The business will be run by a not-for-profit company called Pub School Inns CIC, to ensure money is available for the future care of the building.

Mansfield Business Improvement District obtained a Heritage Lottery Fund grant to determine what restoration work was needed and the price of such work, along with the costs of making the building viable for a new business.

Sarah Nelson, Mansfield BID manager, said: “Proposed developments such as this show there is so much positive news around, with people wanting to invest in Mansfield town centre.

“It is also pleasing to see a business is thinking not only about heritage, but also about skills and training.

“This can only be positive news for Mansfield and the community and we are delighted to be playing a part in making it happen.

“There are some wonderful businesses on Church Street and Bridge Street, so this will certainly be welcome, particularly in light of Post Office’s recent decision to relocate from Church Street.”

HLF bosses have now invited Charnwood to apply for a grant to help achieve its aims.

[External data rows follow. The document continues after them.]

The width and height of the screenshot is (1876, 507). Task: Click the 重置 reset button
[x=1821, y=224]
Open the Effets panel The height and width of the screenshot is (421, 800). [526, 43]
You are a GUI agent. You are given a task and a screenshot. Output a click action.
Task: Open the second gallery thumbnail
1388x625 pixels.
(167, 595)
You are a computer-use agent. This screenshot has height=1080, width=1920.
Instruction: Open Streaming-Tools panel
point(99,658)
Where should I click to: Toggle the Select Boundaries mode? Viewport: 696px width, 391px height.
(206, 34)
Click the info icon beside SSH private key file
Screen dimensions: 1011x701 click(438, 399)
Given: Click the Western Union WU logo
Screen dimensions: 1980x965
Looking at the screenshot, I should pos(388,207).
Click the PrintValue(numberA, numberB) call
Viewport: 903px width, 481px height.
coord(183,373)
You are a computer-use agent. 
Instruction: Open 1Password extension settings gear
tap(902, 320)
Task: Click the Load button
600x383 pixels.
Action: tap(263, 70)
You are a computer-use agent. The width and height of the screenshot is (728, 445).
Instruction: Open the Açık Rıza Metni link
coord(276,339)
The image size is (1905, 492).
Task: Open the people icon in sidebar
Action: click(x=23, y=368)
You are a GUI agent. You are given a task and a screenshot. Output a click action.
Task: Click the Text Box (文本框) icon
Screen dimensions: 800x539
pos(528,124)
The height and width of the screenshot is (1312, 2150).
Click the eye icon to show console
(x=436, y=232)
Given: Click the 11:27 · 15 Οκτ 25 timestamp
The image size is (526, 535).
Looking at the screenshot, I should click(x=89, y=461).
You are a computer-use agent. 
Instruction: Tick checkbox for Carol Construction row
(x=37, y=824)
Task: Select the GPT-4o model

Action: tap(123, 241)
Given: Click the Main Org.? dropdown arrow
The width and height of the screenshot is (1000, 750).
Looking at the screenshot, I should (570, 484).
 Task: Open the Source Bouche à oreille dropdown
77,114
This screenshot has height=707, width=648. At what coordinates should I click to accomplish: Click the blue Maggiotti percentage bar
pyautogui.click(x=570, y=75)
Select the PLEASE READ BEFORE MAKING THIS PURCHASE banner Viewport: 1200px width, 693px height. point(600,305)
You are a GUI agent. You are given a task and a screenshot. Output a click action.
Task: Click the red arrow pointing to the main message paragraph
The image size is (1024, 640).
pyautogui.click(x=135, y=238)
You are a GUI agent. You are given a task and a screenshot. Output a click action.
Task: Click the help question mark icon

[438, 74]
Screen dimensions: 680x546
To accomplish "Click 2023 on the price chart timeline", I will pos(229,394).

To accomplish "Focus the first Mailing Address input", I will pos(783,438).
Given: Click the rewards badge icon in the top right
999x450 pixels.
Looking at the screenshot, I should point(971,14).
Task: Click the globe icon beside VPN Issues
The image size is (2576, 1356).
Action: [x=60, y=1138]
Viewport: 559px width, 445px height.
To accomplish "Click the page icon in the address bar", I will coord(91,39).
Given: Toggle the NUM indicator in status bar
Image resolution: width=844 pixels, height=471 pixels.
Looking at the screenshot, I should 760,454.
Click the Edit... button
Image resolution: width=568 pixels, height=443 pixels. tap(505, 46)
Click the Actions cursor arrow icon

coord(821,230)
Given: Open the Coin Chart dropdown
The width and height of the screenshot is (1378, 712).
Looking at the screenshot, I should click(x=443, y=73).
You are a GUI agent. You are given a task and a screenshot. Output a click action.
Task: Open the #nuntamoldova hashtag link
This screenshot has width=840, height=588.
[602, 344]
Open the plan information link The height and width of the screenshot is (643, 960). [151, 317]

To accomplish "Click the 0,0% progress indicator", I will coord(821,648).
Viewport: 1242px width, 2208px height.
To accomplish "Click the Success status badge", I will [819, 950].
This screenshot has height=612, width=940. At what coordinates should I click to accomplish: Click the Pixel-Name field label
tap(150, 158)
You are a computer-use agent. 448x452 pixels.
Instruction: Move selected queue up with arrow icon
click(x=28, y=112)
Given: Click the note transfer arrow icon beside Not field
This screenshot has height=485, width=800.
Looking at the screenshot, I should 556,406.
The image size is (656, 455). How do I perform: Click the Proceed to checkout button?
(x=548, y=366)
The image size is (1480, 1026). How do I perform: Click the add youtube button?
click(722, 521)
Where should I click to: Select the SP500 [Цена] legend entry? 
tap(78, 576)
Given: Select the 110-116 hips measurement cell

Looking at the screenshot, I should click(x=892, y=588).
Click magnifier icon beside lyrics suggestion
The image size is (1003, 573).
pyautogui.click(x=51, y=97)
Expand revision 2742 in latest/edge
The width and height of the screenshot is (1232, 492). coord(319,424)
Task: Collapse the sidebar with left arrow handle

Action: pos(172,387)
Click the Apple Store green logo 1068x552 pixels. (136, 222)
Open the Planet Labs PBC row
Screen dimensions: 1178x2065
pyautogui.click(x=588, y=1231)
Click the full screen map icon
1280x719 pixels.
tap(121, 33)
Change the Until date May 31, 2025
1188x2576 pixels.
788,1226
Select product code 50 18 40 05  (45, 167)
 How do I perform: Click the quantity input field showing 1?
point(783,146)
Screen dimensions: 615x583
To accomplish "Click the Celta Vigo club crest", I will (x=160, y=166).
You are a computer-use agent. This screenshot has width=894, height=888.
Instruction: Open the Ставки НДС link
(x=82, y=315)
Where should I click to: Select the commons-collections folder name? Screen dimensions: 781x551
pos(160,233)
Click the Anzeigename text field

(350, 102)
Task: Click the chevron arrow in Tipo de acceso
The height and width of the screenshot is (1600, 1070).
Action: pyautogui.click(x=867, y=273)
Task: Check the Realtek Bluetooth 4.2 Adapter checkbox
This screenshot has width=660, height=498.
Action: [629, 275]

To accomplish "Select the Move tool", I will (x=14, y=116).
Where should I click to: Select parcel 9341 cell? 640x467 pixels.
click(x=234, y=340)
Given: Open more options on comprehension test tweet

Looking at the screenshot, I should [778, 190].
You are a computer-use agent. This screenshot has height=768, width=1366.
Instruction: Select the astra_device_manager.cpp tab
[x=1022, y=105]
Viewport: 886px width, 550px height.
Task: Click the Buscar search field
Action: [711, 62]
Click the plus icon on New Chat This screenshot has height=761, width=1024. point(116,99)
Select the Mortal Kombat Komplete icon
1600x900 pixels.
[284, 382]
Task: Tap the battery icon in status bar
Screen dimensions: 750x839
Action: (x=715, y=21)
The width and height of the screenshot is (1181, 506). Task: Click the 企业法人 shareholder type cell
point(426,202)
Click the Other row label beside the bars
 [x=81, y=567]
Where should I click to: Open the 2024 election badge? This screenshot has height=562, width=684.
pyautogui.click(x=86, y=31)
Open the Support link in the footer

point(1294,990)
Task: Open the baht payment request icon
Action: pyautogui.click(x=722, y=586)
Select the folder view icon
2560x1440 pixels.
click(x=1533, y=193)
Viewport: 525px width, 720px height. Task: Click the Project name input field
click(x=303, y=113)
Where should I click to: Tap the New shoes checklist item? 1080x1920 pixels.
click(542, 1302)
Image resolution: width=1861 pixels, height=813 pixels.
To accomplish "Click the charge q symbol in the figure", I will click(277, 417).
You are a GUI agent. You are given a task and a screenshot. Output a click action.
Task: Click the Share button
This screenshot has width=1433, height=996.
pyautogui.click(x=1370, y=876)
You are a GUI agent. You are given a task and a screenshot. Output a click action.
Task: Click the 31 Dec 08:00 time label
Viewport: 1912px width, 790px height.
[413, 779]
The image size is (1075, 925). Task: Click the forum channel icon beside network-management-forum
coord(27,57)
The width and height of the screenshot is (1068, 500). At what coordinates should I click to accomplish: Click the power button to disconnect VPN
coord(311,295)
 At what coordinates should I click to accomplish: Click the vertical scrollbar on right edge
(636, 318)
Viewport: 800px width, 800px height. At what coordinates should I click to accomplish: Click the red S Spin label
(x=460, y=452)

The grant application is due to be submitted in February, with the results announced in June.

Denis Hill, a heritage consultant working with BID, said: “The Old Town Mill could be a viable asset to the town and help boost the economy of the area.

“The food and drink industry is one which is constantly expanding and their qualification will enable students to continue on to further educational courses or seek employment.”

As part of the proposals, schools and members of the public will be asked to research the history of the Old Town Mill, as well as others across Mansfield, to create a mill heritage trail.

Memories and images of times gone by at the mill, will be displayed around the premises once work is completed.